Boubacar Yacine Diallo dénonce la pollution de la presse guinéenne: « en Guinée maintenant, c’est un journaliste qui est l’organe »

Le président de la Haute Autorité de la Communication a jeté un regard critique sur l’évolution de la presse en Guinée des années 90 à maintenant.

Invité chez nos confrères de Fim fm ce mercredi, 25 août 2021, Boubacar Yacine Diallo a décrit les faits, pas sans dire son regret. Il a surtout saisi l’occasion pour dénoncer certaines pratiques peu orthodoxes au sein de la corporation.

« J’ai une déception en ce qui concerne la presse écrite. Elle existe depuis 91, 92. La Guinée n’a pas réussi à avoir un seul quotidien. Ça, c’est mon premier regret. Il n’y a pas de quotidien, je le regrette et je le condamne même. J’en ai honte. Mais malheureusement, c’est qu’il y a plus de journalistes que d’organes. Parce qu’en Guinée maintenant, c’est un journaliste qui est l’organe. On me dit, c’est une critique qu’on fait, que je n’ai pas voulu donner des cartes à des journalistes qui travaillent pour des entreprises de presse qui n’ont pas de siège. Pour moi, une entreprise qui n’a pas de siège, n’existe pas. C’est élémentaire, ça quand même. Je me suis amusé même à leur dire, mais où est-ce qu’on vous dépose la publicité ? Parce qu’aucun annonceur ne vous amène la publicité par internet. Il faut qu’il s’assure que si sa pub ne passe pas, il a, au moins, un endroit pour aller réclamer. Alors c’est la conséquence de la manière dont la subvention a été répartie depuis le début. Elle a fait éclater la presse en de petits groupuscules, dirigés par des individus. Chaque journaliste est patron. C’est une exceptionnelle guinéenne. Il faut arrêter ça.

Prenez les grands journaux français. Ils se sont recyclés. C’est-à-dire qu’il n’y a que quelques Vieux qui achètent « Le Monde » (un journal français en papier ndlr). Mais tout le monde lit « Le Monde » à la seconde près, les informations défilent à la seconde près.
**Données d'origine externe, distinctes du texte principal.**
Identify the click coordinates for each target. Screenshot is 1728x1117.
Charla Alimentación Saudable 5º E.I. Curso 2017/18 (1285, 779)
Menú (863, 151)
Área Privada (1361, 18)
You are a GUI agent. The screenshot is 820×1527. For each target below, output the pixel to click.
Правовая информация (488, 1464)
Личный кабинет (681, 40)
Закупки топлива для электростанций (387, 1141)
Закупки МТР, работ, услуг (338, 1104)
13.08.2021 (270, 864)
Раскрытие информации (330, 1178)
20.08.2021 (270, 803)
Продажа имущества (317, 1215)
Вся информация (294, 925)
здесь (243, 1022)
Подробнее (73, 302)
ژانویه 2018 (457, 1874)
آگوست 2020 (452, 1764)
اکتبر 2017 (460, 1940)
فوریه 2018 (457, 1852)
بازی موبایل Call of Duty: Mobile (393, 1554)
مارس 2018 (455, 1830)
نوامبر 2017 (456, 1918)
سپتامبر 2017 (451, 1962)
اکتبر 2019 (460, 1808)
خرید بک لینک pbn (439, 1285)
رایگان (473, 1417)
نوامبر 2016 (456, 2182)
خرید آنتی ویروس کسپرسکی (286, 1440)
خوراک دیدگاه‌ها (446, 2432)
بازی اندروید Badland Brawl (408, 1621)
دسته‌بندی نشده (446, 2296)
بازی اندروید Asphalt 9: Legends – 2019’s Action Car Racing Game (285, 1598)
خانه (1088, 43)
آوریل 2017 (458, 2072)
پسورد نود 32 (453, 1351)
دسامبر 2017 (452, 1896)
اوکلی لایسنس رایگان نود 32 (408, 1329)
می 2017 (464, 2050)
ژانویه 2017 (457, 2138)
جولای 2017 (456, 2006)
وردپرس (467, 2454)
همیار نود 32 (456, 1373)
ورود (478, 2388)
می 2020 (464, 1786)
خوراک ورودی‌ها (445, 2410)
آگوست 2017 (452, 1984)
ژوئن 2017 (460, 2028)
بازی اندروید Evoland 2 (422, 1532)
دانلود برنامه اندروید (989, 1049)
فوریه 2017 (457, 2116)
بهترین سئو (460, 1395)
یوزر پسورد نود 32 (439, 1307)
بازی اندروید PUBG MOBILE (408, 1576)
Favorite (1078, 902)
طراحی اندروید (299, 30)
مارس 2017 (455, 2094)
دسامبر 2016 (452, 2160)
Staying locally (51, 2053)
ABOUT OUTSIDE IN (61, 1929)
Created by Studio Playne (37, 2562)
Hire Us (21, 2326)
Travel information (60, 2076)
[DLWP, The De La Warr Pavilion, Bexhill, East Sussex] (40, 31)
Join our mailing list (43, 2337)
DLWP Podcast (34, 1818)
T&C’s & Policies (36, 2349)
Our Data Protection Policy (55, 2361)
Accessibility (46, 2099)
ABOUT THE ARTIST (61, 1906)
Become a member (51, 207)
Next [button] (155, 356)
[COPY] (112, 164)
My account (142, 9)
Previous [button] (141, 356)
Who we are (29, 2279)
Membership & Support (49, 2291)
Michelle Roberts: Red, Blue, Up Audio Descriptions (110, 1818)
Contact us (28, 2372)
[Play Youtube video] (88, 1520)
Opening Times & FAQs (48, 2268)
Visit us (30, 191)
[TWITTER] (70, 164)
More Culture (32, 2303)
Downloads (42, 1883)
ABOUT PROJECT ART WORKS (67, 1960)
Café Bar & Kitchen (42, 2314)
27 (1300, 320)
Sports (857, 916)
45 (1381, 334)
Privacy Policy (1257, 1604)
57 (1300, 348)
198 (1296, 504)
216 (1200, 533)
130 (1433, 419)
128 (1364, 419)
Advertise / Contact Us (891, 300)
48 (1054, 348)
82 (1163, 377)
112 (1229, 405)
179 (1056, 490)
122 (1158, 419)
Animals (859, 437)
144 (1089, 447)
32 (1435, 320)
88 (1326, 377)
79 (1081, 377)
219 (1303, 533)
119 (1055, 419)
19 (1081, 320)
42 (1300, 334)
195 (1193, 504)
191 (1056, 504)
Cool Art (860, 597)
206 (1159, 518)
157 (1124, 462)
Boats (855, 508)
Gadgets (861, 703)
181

Mais en Guinée, les entreprises de presse ne sont pas constituées. C’est la conséquence. Et aujourd’hui malheureusement, j’ai vu dans la répartition de la subvention des journaux qui n’existent plus. Pour tant qui étaient des pionniers. Donc, je pense que ça, c’est un échec et on doit pouvoir réfléchir sur les conditions de relance de la presse écrite parce qu’elle a encore sa place. Mais sous réserve qu’elle s’adapte à la description que vous étiez en train de faire (la numérisation : ndlr). Sinon, elle est condamnée à mort. Et ça serait triste.

La presse en ligne est devenue le quotidien. C’est-à-dire que tout le monde se réveille avec la presse en ligne et tout le monde dort après avoir consulté la presse en ligne. Là également, il y a des entreprises qui sont constituées. Malheureusement aujourd’hui, presque chaque journaliste à un site à lui. Mais il fait du copier-coller. Il fait du plagiat parce que seul, il ne peut pas produire de contenu pour un site d’information. Mais c’est l’une des conséquences encore de la subvention. C’est-à- dire que vous prenez un journaliste qui est déjà employé, qui a un site, qui a 17 millions de francs guinéens de subvention par an, ça lui fera 1.500 mille par mois. Un fonctionnaire fraîchement engagé à la fonction publique, c’est son salaire. Donc voilà un individu qui gagne l’équivalent du salaire d’un fonctionnaire qui va pendant 30 jours au travail, alors que lui, il est déjà employé d’un média. Ça, ça doit encore s’arrêter », a dénoncé le président de la Haute Autorité de la Communication, Boubacar Yacine Diallo.